Children’s coverage and retroactive rescissions were among the health reform topics discussed by Kevin Knopf, attorney-advisor, Treasury Office of Benefits Tax Counsel, at the American Bar Association’s 21st Annual National Institute on Health and Welfare Benefit Plans in Washington, D.C. on October 25. Knopf elaborated on the official guidance issued on those requirements under the Patient Protection and Affordable Care Act.
Children’s Coverage
The ACA requires that employers providing health insurance coverage to an employee’s dependent child must continue to do so until the child reaches age 27. Knopf acknowledged that, while they prevent an insurer from defining “child,” the regulations do not themselves provide a definition of “child” for purposes of the health care reform package. He said that this was not a mistake: rather than provide a hard-and-fast definition, the IRS instead provided a safe harbor for taxpayers who rely upon the definition of “child” in IRC Sec. 152.
Despite this flexible interpretation of the law, Knopf reported that the Treasury continues to receive questions concerning step- and foster children.

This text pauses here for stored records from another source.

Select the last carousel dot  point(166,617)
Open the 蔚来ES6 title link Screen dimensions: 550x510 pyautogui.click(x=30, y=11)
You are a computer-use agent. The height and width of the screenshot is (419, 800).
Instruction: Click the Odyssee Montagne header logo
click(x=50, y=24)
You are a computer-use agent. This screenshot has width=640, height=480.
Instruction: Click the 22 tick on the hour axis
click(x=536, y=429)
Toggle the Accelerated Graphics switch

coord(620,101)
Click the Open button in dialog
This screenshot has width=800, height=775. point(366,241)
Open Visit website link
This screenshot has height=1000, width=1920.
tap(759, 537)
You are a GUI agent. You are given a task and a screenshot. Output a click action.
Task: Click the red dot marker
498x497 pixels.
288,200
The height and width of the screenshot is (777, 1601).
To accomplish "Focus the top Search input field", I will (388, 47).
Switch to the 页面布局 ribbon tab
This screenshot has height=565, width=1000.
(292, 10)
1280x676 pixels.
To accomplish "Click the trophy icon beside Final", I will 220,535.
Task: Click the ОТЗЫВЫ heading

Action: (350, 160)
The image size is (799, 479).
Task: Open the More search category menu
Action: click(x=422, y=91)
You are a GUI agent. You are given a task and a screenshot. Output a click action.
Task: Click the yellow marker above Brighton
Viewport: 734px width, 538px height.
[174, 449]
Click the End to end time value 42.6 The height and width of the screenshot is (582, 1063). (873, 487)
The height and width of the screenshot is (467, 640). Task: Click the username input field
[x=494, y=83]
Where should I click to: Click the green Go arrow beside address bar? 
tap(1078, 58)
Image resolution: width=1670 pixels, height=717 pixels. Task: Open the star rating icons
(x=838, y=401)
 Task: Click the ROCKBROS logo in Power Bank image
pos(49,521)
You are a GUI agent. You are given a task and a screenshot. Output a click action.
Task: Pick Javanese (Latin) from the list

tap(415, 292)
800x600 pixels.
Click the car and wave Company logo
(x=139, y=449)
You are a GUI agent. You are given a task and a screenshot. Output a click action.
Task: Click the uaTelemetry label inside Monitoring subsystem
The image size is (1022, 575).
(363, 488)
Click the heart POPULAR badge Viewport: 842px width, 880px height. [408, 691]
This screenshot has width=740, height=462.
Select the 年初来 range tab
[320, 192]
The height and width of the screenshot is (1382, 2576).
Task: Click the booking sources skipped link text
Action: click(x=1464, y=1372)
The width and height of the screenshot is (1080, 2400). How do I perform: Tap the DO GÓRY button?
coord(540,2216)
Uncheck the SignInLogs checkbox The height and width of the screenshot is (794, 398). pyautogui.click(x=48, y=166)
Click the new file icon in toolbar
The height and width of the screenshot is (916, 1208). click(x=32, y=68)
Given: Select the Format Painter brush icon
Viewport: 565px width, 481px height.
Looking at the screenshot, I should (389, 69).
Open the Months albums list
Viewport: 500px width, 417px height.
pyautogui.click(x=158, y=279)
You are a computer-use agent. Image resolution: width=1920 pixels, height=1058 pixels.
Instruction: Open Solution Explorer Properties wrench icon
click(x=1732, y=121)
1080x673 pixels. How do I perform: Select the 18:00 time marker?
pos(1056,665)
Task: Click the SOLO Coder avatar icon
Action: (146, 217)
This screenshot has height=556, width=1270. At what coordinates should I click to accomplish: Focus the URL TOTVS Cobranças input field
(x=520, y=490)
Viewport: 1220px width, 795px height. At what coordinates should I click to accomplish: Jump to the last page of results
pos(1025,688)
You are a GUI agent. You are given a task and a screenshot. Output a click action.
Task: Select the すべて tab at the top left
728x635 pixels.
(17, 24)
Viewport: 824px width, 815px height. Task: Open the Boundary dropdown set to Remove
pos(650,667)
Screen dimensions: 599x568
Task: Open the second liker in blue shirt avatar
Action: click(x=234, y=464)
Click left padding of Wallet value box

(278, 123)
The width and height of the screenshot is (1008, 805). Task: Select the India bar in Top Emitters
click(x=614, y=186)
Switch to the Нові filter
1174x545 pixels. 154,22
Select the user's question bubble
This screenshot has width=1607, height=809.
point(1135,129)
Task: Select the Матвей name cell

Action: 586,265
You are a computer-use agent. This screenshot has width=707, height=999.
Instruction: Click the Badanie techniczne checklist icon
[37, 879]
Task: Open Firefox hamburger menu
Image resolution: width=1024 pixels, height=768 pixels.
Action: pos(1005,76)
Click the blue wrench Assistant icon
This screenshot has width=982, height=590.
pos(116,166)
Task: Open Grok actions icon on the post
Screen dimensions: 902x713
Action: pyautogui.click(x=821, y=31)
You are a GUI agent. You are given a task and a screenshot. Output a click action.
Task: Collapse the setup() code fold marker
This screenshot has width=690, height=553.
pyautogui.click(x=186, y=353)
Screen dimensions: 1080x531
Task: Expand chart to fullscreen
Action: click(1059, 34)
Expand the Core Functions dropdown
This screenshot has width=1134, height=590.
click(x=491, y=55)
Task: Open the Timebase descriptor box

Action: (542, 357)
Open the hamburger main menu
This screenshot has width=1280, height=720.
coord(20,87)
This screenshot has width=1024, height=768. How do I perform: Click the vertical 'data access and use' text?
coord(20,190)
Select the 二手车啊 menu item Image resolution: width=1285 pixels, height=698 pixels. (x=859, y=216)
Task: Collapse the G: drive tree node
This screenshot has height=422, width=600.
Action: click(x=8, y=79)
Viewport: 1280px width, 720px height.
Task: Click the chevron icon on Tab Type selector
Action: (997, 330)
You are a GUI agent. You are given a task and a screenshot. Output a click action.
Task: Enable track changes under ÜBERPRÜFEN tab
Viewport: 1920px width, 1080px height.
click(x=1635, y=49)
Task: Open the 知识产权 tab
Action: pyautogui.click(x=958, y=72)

He stated that both of these children would fall within the Code Sec. 152 safe harbor.
However, when the parent-child relationship terminates, the IRS will no longer consider the child to belong to the insured individual and the insurer is no longer to continue coverage, Knopf explained. As an example, he pointed to a situation where an insured has a stepchild, but subsequently divorces the spouse and no longer carries on a relationship with the child.
Knopf also observed that the regulations prevent insurers from varying the terms of health coverage based on the age of the dependent child. He pointed out that an insurer could only charge additional fees for covering an adult child if it charged those fees for all children, and he indicated that the IRS is continuing to review this rule.
Retroactive Rescission
Knopf also explained that the ACA imposes new strict standards on when a health insurer may retroactively revoke an individual’s coverage. He noted that these restrictions arose because, while individuals could theoretically obtain retroactive health insurance coverage in the event of revocation, they cannot practically do so. He explained that the new law only allows retroactive rescission based on very few circumstances.
Knopf also recognized, however, that the restrictions are not airtight. He noted that an insured individual’s fraud or intentional misstatement of material fact could still justify the insurer’s retroactive revocation.
Additionally, the IRS’s answer to a frequently asked question describes a situation in which an employee terminates employment, he or she fails to pay any insurance premiums, and the employer delays terminating their health insurance coverage. The IRS will not consider the employer to have a restricted rescission where it retroactively eliminated the employee’s coverage back to the date of termination, if the delay is because of administrative delay.
Knopf reported that retroactive rescission of health care coverage may be limited for both medical and nonmedical reasons. This includes errors committed by the plan, mistakenly granting nonqualified employees health care coverage. He pointed to an example in the regulations where an employer provides health insurance coverage for full-time employees, but not for part-time employees. When an employee switches from full-time to part-time, but the plan mistakenly continues coverage, the regulations explain that the employer may prospectively, but not retroactively cancel the employee’s coverage.